Following a trend of firearms companies setting up shop in gun-friendly Wyoming, the KelTec factory in Rock Springs is up and running, with a goal of churning out 1,000 of the company’s new PR57 pistols every week.
The operation was years in the making. The Florida-based company announced plans for its KelTec West factory in Rock Springs in 2022.
Wyoming’s Second Amendment-friendly culture and politics played a big part in choosing Rock Springs when the company decided to expand its operating capacity, KelTec West plant operations manager Chris Williams told Cowboy State Daily.
“At the time (2022), Florida was teetering purple,” he said about the political climate there. “Wyoming is a solid red state, and it looks like it’s going to stay solid for decades to come.”
Other firearms companies that recently set up shop in Wyoming, such as Weatherby in Sheridan, have cited similar reasons for setting up shop in the Cowboy State.
KelTec set up its factory in a 33,000-square-foot building on Blairtown Road in Rock Springs. The facility was built in 2005 and previously used by the oil and gas industry.

Unusual Pistol Design
For now, the KelTec West factory will focus on producing PR57 pistols.
The company plans to build other firearms in Rock Springs in the future, but Williams wasn’t at liberty to say what those might be.
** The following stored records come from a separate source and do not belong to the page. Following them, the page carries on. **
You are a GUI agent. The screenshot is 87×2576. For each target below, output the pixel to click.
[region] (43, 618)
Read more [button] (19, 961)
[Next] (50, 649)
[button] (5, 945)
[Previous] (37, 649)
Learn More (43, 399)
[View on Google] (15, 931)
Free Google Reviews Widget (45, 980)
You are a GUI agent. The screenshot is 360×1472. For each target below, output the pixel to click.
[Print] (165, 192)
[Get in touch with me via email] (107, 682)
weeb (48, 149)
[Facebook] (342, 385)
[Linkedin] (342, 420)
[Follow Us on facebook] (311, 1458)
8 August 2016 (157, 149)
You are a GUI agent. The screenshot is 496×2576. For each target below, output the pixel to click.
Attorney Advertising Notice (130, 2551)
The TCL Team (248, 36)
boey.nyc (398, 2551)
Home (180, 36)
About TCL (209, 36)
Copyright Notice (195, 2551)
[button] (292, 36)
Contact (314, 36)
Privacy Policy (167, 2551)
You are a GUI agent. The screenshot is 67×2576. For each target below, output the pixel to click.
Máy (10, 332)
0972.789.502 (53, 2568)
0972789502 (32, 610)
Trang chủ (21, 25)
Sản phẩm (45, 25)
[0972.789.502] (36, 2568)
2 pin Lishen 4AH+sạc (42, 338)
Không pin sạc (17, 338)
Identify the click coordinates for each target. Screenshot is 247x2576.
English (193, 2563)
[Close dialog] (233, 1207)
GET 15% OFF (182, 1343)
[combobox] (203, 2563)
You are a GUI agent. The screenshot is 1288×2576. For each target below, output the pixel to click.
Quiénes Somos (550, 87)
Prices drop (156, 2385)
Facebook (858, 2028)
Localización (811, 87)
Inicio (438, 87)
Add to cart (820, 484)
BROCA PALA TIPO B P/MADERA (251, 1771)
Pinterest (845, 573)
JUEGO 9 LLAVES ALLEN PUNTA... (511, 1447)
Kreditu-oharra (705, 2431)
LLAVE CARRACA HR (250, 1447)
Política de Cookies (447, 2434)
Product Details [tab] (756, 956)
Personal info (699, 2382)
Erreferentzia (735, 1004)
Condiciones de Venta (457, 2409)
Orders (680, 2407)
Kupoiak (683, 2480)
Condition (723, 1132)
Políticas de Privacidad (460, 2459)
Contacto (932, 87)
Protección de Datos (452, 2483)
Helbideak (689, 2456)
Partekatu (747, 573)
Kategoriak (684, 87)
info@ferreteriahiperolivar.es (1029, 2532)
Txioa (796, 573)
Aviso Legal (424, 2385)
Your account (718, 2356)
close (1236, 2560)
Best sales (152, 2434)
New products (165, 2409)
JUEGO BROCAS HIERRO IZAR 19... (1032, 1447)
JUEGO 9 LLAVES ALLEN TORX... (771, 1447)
The PR57 is designed to fill a growing demand for a simple, lightweight, concealable self-defense firearm for beginners, the company says. The pistol was designed around the “rule of threes” as it applies to self-defense scenarios.
Meaning, most civilian self-defense shootings happen within 3 yards, last three seconds or less, and involve three or fewer shots fired.
It’s unusual insofar as it doesn’t take detachable magazines like most modern semiautomatic pistols.
Instead, it has a fixed magazine in the pistol’s handle, which is fed by pushing rounds down into the magazine through 10-round stripper clips.
The magazine can take two stripper clips, for a total capacity of 20 rounds, Williams said.
Loading stripper clips through the top of an open action is a design that dates back to World War I. It was a common design for bolt-action infantry rifles, as well as a few semiautomatic pistols from that era.
And while the 9 mm cartridge dominates the self-defense pistol market, the PR57 is chambered for a relative newcomer, the 5.7x28mm cartridge.
At first glance, it looks like a rifle cartridge with a tapered neck and pointed bullet.
The 5.7x28mm is gaining traction in the handgun world because it produces relatively light recoil and sends a bullet on a “flat trajectory,” giving it better accuracy at longer ranges, Williams said.
Local Workforce
KelTec West has 26 employees at the Rock Springs factory and isn’t quite fully staffed, Williams said.
The company is focusing on hiring locally from Rock Springs and Sweetwater County, and training staff from the ground up, he said.
“Everyone here is new to building firearms,” he said.
Sweetwater County also had an edge in recruiting KelTec because of Western Wyoming College, former economic development specialist Kayla McDonald told Cowboy State Daily.
The “industry-driven education components that Western Wyoming College has” gave the area an edge in attracting KelTec, she said.
That could help recruit more companies, said McDonald, who worked for the Sweetwater Economic Development Coalition (SEDC), which played a key role in recruiting KelTec.
Manufacturing could become a strong element of Wyoming’s economy, complimenting energy, agriculture and other sectors, McDonald said.
For now, it’s great to see the process that started in 2022 come online, she said.
“It’s pretty exciting, McDonald said. “It’s pretty fun to see it come full circle.”